Pre-war Narrative of Creativity

1913: Stravinsky’s Rite of Spring causes a riot in a concert hall and is seen to unleash the primitivism that reaches its full horror on the battlefields of Europe within a year. At the same time, Marcel Duchamp provokes a furore in New York with Nude Descending a Staircase, again sensing primitive instincts beneath a revered form.

1914: Ralph Vaughan Williams writes The Lark Ascending (inspired by George Meredith’s poem: “he rises and begins to round, He drops the silver chain of sound”). It can be seen as one of the last pieces of English music to be written in the world that disappeared with the war or, paradoxically, as one of the first post-war pieces. It’s first performance was in December 1920, by which time VW had revised it after serving at the front in Flanders.

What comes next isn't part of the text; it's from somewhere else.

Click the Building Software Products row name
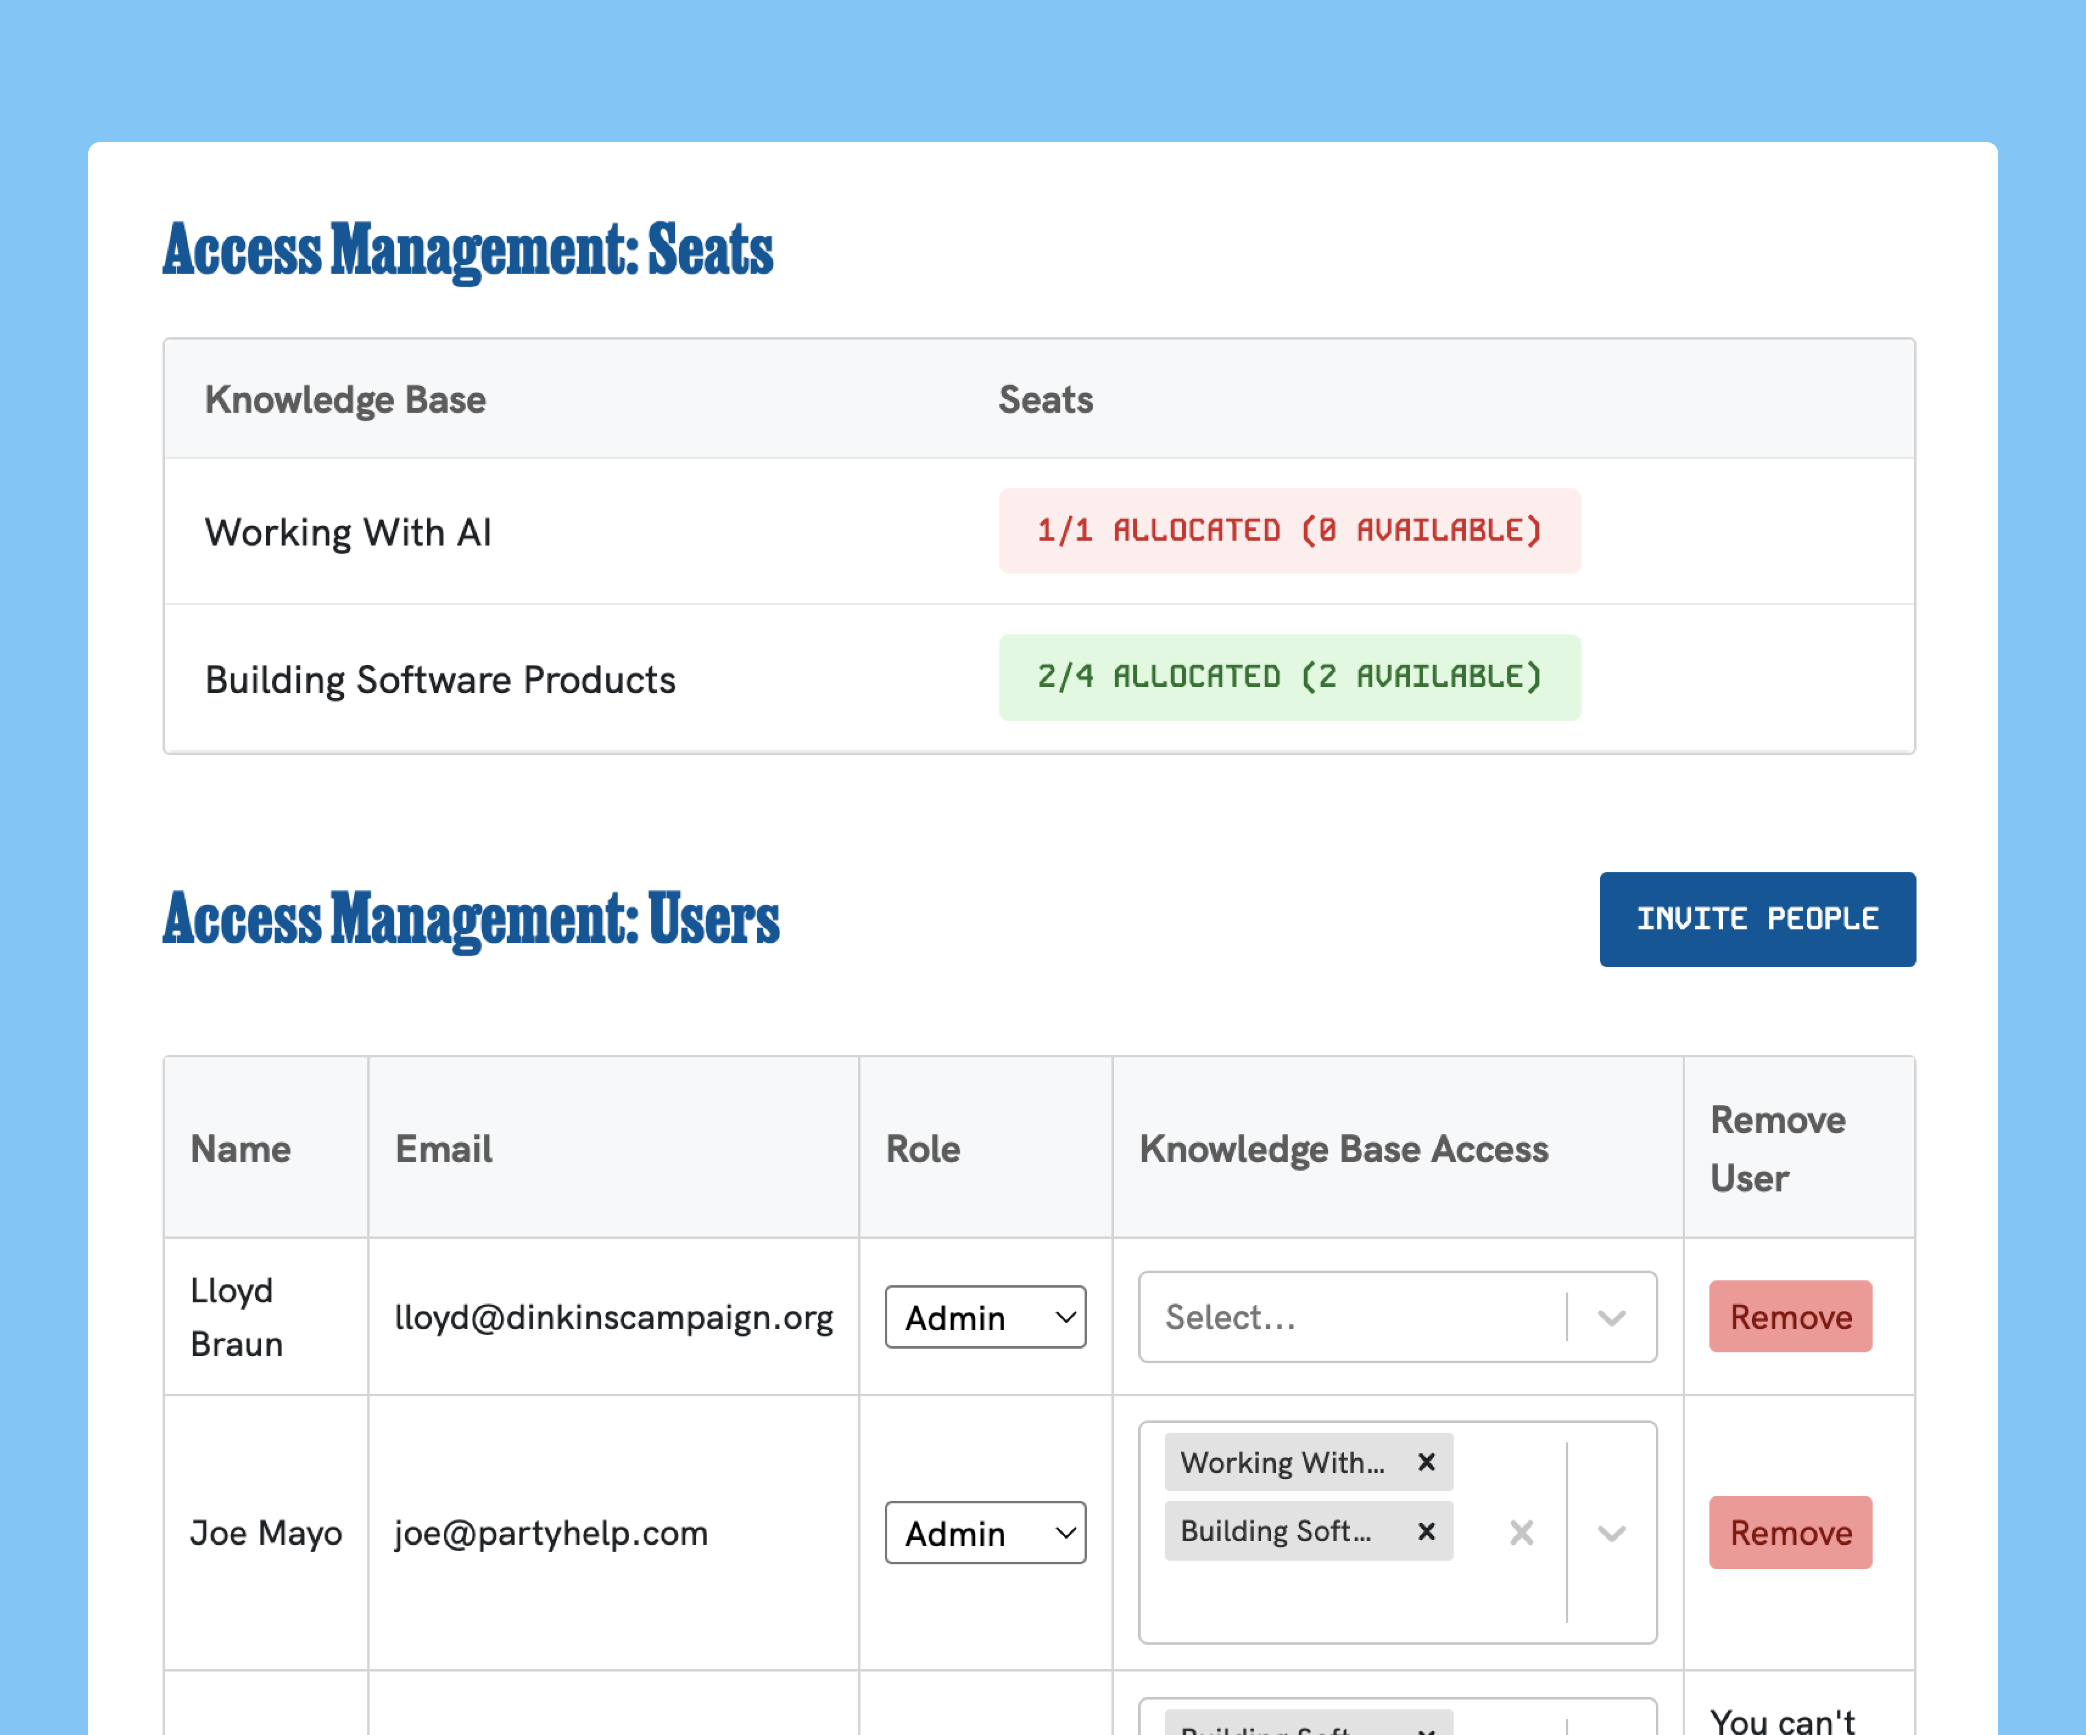Image resolution: width=2086 pixels, height=1735 pixels. coord(440,680)
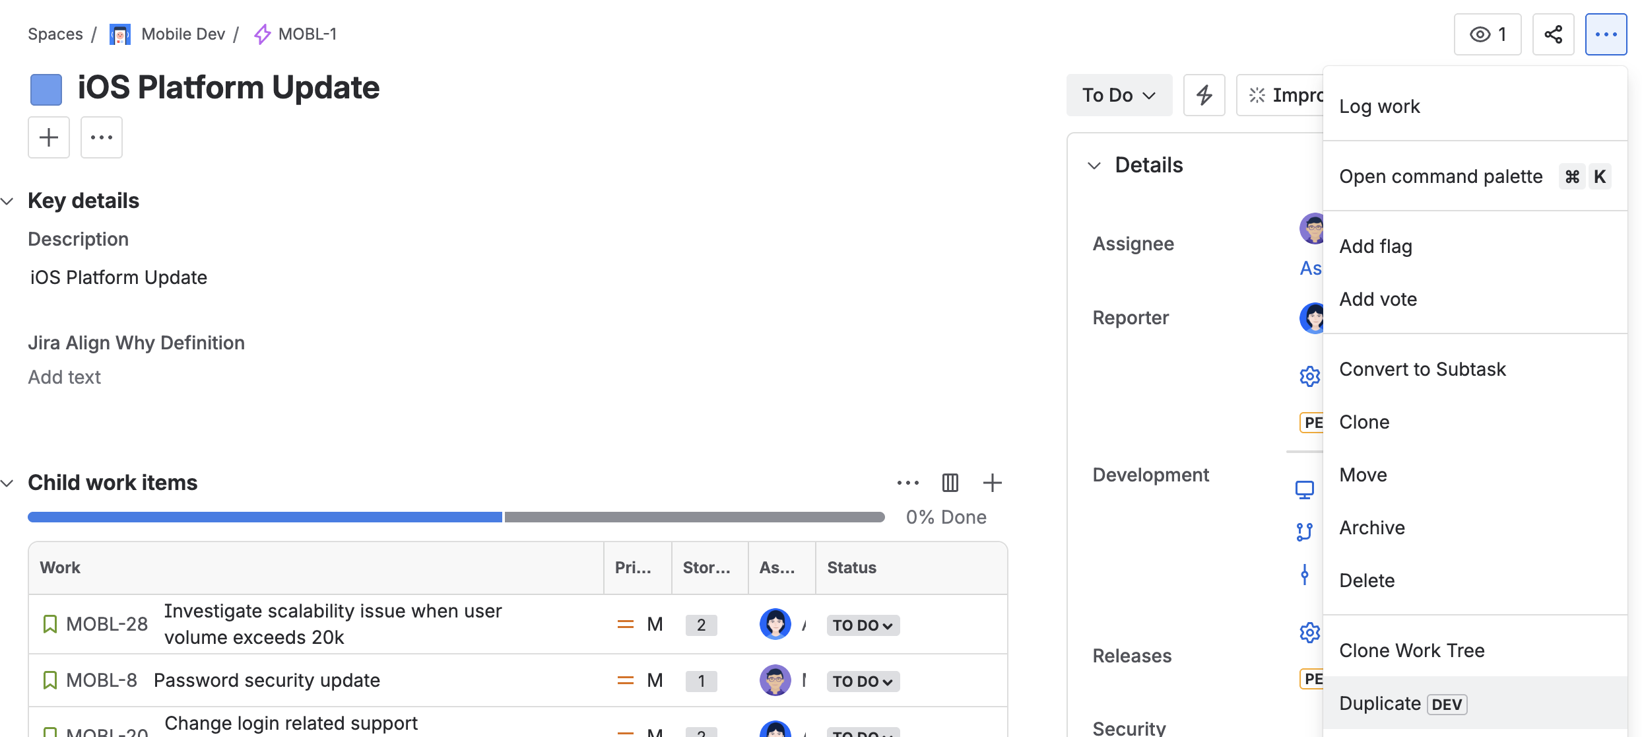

1915: Filippo Marinetti publishes the Futurist manifesto, ‘parole in liberta‘ or words-set-free. Written partly in response to the new technology, and perspective, of flying, it suggests, according to the critic Charles Darwent (Independent on Sunday 19/1/2005), that just as flight defies the laws of gravity, so poetry can break the surly bonds of syntax. It prefigures the Bauhaus wish in 1919 to erase everything, even capital letters, and to start over in a Heroic, Modernist mode.